WORK INSTRUCTIONS. Would it be possible to copy exactly the lines from the one containing "You are a computer-use agent. Screen" to the end of the entries, including both and nothing else?

++++ EXTRACTED ENTRIES ++++

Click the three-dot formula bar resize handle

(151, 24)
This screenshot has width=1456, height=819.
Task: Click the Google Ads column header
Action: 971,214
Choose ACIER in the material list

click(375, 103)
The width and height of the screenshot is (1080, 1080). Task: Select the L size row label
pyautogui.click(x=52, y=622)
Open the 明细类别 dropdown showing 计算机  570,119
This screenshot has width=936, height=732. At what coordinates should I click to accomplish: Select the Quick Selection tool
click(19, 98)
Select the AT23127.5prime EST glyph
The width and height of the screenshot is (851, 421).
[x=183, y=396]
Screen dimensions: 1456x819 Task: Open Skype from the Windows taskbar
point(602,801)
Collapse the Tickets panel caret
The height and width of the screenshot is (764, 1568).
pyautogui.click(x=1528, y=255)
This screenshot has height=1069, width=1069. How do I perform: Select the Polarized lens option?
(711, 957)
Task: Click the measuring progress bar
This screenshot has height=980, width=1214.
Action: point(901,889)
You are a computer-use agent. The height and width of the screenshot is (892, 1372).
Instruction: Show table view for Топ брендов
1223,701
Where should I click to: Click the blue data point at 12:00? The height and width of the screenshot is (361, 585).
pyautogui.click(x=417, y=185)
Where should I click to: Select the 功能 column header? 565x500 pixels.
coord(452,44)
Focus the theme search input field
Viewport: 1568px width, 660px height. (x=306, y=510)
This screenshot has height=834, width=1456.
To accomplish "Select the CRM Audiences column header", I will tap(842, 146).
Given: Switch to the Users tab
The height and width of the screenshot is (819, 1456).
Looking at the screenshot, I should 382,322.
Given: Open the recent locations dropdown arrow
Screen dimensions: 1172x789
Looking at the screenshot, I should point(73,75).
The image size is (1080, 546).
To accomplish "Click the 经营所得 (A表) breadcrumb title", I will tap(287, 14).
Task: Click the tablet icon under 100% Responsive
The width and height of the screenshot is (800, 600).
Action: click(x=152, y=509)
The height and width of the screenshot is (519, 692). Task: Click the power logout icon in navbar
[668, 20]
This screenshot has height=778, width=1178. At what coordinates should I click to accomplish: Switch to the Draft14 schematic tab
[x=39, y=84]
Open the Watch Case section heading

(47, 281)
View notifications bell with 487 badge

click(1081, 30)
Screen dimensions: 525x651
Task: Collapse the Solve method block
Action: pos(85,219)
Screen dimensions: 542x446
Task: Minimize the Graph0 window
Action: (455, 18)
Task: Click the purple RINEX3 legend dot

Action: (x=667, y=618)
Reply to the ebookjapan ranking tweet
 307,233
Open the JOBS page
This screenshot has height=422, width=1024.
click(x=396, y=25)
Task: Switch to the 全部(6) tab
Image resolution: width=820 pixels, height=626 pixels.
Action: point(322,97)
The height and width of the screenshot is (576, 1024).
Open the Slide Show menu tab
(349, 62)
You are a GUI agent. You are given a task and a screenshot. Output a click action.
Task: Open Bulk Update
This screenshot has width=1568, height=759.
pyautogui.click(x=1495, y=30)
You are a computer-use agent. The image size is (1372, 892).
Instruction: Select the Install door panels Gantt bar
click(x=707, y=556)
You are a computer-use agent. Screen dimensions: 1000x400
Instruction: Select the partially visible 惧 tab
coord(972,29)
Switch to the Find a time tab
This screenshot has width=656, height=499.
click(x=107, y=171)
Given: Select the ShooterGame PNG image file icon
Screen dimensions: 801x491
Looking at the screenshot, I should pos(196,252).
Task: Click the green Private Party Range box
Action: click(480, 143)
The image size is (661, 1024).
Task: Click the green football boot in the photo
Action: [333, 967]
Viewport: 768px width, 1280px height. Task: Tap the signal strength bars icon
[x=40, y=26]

++++

ANSWER TO THE PROBLEM.
You are a computer-use agent. Screen dimensions: 1000x400
Instruction: Select the partially visible 惧 tab
coord(972,29)
Switch to the Find a time tab
This screenshot has width=656, height=499.
click(x=107, y=171)
Given: Select the ShooterGame PNG image file icon
Screen dimensions: 801x491
Looking at the screenshot, I should pos(196,252).
Task: Click the green Private Party Range box
Action: click(480, 143)
The image size is (661, 1024).
Task: Click the green football boot in the photo
Action: [333, 967]
Viewport: 768px width, 1280px height. Task: Tap the signal strength bars icon
[x=40, y=26]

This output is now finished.